- WHAT IS REQUIRED
Copy out everything from the line containing "Task: Expand the Document Settings tree node" down to the line containing "(x=24, y=510)", requests included, and scale each coordinate in the answers by 2.35, rounding to whole numbers with halves going up.

(Collected data entries)
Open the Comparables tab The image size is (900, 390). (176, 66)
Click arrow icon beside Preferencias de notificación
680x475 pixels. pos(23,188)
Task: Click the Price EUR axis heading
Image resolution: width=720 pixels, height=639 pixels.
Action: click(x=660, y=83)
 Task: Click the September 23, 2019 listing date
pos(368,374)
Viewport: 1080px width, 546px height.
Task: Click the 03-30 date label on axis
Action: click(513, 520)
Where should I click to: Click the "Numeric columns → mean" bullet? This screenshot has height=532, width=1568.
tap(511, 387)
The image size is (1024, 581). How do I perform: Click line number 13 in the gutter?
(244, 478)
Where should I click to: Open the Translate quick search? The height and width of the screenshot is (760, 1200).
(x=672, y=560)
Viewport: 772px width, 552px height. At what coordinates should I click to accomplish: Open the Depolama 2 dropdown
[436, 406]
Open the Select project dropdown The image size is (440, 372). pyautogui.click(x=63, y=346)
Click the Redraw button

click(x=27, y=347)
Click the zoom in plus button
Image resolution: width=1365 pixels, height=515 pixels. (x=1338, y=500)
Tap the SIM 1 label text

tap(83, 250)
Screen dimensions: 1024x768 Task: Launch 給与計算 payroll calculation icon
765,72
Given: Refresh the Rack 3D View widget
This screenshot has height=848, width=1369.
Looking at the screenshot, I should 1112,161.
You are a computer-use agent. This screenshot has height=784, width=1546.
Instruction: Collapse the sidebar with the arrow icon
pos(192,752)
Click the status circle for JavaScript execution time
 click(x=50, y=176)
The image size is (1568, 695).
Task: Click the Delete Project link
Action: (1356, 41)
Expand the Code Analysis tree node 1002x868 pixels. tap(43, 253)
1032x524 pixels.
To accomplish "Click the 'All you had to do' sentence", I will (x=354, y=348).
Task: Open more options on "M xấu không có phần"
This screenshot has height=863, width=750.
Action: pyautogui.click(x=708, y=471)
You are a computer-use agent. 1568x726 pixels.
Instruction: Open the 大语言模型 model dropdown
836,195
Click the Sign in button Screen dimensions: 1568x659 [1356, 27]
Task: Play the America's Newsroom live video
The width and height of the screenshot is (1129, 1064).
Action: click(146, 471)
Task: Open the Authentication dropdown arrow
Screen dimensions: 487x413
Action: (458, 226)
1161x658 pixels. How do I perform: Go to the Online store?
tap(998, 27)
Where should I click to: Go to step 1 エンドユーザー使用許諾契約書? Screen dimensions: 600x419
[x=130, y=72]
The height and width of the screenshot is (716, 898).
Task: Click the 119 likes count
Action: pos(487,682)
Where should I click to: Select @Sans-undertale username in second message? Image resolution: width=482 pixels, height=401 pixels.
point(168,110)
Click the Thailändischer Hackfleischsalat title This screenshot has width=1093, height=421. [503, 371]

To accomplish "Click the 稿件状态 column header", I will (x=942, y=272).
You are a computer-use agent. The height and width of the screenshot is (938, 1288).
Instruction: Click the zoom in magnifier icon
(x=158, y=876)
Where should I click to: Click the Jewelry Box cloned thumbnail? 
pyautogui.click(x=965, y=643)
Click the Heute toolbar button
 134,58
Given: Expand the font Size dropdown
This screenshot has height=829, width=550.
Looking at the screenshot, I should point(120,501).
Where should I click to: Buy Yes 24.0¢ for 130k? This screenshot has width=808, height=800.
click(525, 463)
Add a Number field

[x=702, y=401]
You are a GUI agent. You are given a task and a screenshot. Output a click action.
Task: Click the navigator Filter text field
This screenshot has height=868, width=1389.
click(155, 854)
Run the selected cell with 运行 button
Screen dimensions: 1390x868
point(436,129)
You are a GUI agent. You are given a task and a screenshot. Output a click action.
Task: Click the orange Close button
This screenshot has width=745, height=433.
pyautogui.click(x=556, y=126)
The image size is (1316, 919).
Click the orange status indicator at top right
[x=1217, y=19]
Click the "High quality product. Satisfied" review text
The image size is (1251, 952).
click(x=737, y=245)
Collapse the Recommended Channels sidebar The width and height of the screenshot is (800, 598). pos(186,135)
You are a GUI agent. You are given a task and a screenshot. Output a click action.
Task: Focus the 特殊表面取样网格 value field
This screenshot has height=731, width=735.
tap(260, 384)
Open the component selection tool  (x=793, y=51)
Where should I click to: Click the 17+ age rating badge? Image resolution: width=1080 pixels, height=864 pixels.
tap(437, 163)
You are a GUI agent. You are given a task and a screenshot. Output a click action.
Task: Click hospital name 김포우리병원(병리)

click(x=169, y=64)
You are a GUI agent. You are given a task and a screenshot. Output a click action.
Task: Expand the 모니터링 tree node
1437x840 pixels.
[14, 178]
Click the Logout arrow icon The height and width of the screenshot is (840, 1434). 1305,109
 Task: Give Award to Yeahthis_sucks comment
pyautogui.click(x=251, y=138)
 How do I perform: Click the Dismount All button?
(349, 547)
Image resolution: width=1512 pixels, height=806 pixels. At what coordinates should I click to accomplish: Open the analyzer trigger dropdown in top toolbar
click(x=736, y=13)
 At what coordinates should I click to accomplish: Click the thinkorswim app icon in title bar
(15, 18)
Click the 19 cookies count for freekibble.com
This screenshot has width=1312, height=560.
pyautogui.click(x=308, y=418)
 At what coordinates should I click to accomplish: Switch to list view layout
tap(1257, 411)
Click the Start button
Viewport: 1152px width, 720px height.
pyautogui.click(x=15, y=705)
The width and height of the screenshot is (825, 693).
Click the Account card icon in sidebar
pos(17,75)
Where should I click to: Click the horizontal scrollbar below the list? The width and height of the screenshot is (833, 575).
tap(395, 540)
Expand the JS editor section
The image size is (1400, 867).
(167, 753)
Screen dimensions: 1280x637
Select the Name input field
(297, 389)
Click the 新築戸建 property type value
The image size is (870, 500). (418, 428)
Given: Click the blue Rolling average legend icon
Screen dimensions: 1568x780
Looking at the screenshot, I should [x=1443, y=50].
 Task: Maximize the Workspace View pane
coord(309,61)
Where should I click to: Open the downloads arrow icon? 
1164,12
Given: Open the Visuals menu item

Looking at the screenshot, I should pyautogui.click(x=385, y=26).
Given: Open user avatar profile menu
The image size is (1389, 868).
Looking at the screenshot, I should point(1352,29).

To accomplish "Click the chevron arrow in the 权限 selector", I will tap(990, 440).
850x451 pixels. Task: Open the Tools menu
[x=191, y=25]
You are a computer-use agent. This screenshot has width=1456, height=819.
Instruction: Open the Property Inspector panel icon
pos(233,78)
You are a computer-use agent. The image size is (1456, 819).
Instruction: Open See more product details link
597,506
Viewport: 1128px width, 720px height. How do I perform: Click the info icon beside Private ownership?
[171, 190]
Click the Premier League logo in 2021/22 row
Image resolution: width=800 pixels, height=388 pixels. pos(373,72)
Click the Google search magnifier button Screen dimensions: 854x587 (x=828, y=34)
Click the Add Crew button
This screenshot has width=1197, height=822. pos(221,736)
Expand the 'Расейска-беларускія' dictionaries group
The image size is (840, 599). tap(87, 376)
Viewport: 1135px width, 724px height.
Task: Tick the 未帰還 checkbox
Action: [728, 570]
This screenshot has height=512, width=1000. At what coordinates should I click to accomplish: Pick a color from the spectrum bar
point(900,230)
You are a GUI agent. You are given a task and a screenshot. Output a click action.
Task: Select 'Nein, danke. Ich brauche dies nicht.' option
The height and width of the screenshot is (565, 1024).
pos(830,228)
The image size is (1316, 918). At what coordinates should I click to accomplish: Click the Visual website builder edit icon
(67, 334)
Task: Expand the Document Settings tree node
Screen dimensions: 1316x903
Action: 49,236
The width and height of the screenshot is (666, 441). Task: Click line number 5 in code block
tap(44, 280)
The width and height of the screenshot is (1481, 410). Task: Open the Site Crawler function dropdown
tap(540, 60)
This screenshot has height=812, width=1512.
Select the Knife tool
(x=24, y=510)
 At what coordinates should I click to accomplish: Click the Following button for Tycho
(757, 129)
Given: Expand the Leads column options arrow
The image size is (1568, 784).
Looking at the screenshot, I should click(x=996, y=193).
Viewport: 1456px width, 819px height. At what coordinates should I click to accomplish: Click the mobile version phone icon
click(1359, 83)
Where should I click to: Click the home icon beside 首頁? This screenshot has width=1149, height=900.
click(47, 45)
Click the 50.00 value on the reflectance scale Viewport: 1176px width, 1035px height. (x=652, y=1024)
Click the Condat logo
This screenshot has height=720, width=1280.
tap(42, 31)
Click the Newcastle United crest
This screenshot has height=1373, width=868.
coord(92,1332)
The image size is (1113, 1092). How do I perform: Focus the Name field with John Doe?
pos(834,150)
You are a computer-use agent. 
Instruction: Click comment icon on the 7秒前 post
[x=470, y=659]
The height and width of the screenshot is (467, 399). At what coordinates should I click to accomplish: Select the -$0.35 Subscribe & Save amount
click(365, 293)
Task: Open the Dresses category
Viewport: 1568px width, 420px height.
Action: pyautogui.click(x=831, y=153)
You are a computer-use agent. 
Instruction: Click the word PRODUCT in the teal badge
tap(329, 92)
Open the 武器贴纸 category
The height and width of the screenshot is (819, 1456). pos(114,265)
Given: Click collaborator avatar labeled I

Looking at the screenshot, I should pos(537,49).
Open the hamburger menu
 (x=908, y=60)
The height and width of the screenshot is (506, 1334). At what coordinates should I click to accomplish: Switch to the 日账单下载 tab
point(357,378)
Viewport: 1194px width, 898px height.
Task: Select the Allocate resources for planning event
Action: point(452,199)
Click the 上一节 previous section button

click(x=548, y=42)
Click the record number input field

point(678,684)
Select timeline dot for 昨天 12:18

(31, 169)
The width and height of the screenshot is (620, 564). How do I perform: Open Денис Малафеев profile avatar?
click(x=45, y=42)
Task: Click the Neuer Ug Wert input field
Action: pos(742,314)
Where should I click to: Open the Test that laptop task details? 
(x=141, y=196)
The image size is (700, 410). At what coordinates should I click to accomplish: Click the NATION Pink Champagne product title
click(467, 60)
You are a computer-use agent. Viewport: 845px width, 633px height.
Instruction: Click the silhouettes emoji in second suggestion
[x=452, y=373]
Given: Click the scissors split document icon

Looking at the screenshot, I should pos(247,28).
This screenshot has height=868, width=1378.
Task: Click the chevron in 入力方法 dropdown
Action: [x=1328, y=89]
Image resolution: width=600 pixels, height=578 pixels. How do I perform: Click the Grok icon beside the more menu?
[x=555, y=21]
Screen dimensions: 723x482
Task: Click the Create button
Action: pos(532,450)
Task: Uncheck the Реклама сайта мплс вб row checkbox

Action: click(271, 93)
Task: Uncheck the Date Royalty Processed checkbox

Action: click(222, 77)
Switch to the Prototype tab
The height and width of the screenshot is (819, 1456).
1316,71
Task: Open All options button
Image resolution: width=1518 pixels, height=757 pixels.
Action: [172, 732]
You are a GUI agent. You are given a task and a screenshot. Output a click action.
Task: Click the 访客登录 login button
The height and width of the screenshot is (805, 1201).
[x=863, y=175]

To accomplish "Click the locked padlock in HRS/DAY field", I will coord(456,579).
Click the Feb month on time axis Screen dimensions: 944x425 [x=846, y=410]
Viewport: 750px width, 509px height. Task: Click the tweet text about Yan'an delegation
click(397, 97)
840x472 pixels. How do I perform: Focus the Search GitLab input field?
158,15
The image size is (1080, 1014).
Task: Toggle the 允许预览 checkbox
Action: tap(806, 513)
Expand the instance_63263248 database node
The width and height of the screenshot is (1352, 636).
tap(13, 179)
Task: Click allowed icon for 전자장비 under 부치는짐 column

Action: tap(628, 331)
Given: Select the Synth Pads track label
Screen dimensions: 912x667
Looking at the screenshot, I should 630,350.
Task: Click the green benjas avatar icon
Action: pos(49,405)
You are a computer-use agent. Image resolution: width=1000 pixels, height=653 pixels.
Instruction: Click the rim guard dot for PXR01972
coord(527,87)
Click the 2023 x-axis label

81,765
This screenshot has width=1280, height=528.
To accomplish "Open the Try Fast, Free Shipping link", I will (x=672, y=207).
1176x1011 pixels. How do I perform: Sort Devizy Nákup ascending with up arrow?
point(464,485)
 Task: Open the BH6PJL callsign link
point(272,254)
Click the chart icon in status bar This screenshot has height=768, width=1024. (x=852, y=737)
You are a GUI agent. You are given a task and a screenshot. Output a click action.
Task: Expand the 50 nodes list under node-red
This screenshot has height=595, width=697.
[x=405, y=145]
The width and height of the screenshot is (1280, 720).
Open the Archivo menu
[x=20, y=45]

- RESPONSE TO THE TASK
Task: Expand the Document Settings tree node
Screen dimensions: 1316x903
Action: 115,555
The width and height of the screenshot is (666, 441). Task: Click line number 5 in code block
tap(103, 658)
The width and height of the screenshot is (1481, 410). Task: Open the Site Crawler function dropdown
tap(1269, 141)
This screenshot has height=812, width=1512.
Select the Knife tool
(x=56, y=1199)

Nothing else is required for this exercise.